State-level case studies: A new wave of oversight
From the Pacific Northwest to New England, several state legislatures are considering statutory changes affecting health care practice ownership and governance.
Washington State
2SSB 5387 focuses on the MSO and Professional Service Corporation (PC) structure commonly used in health care partnerships. The legislation proposes new governance requirements intended to clarify the role of physicians in maintaining clinical independence within investor-supported practice structures.
Rhode Island
Introduced in February 2026, the “Rhode Island Ban on the Corporate Practice of Medicine Act” (SB 2459 / HB 7721)would prohibit unlicensed entities from owning medical practices. The legislation requires licensed physicians to maintain majority voting control and board representation within physician practices, reinforcing existing CPOM principles regarding physician governance.
Vermont
Introduced in January 2026, H.583 focuses on financial structuring in health care acquisitions. The proposal would prohibit certain debt arrangements in private equity transactions if those obligations are transferred to the acquired physician entity. It also includes provisions intended to clarify that investors may not interfere with physicians’ clinical judgment.
Illinois
In Illinois, HB 5000 / SB 3463 seek to expand reporting requirements related to health care transactions. The legislation would require a 30-day pre-closing notification for transactions involving health care entities, providing state regulators greater visibility into ownership changes and investment activity in the health care sector.
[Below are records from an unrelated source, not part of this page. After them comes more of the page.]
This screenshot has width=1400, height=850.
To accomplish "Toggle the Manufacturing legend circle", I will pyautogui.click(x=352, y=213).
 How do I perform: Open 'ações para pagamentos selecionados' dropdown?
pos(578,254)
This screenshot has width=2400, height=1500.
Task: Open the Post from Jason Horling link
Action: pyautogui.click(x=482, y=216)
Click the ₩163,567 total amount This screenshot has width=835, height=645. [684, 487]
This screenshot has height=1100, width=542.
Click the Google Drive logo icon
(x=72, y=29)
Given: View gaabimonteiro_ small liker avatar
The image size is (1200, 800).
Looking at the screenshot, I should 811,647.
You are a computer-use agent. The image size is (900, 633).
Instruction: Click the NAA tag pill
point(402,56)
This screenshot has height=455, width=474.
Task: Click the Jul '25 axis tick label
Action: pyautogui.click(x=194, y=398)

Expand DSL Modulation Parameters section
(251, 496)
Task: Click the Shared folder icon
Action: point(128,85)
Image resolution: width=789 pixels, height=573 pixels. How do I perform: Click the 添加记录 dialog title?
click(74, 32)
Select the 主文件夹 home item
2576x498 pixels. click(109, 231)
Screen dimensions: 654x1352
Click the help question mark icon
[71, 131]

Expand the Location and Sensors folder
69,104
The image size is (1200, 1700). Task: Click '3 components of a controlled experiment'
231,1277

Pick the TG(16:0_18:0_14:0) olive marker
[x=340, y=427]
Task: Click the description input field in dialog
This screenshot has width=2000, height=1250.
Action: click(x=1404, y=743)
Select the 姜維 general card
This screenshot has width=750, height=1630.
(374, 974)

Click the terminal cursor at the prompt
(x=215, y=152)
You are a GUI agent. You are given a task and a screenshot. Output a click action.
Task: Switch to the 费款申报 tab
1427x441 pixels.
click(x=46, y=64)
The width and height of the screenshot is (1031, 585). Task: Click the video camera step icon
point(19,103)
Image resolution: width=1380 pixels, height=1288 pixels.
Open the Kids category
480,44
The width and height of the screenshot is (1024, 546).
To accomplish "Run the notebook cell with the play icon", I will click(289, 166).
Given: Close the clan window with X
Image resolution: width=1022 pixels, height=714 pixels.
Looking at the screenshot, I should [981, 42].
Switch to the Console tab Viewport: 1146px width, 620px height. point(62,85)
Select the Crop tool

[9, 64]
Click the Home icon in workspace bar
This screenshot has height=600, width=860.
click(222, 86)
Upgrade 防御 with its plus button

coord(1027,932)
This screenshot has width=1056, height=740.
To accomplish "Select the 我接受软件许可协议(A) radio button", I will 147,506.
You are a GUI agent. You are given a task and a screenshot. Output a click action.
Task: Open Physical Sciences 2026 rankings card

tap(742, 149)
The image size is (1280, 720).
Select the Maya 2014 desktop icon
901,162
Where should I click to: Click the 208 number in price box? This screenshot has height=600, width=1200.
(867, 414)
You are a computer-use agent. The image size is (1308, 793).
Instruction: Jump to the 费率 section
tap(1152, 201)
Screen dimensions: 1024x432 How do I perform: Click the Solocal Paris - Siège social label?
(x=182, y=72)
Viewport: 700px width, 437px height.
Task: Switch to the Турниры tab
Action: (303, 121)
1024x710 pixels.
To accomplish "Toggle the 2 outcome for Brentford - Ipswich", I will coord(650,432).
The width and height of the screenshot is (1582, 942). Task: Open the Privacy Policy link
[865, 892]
The AACU stance: Monitoring developments across practice models
The AACU recognizes that urologists practice in a wide range of organizational environments, including independent groups, health systems, and investor-supported partnerships. Many physicians have found operational, financial, and administrative benefits in these diverse models.
Accordingly, the AACU does not take a categorical position on specific business structures. Our focus is ensuring that urologists, regardless of practice model, retain the ability to exercise independent clinical judgment and deliver high-quality patient care.
As legislative proposals in Washington, Rhode Island, Vermont, and Illinois continue to evolve, the AACU will monitor developments closely to assess their potential implications for urologists across practice settings.
Conclusion
2026 is shaping up to be an important year for the regulation of health care ownership and governance. As the corporate practice of medicine becomes a focal point in statehouses across the country, the AACU encourages its members to stay informed about legislative developments that may influence practice operations and governance structures.
Policymakers and health care stakeholders alike are increasingly focused on ensuring that investment and innovation in health care delivery can continue while preserving the physician’s central role in clinical decision-making.
The outcome of these policy discussions will help shape the evolving relationship between physicians, health care organizations, and investment partners in the years ahead.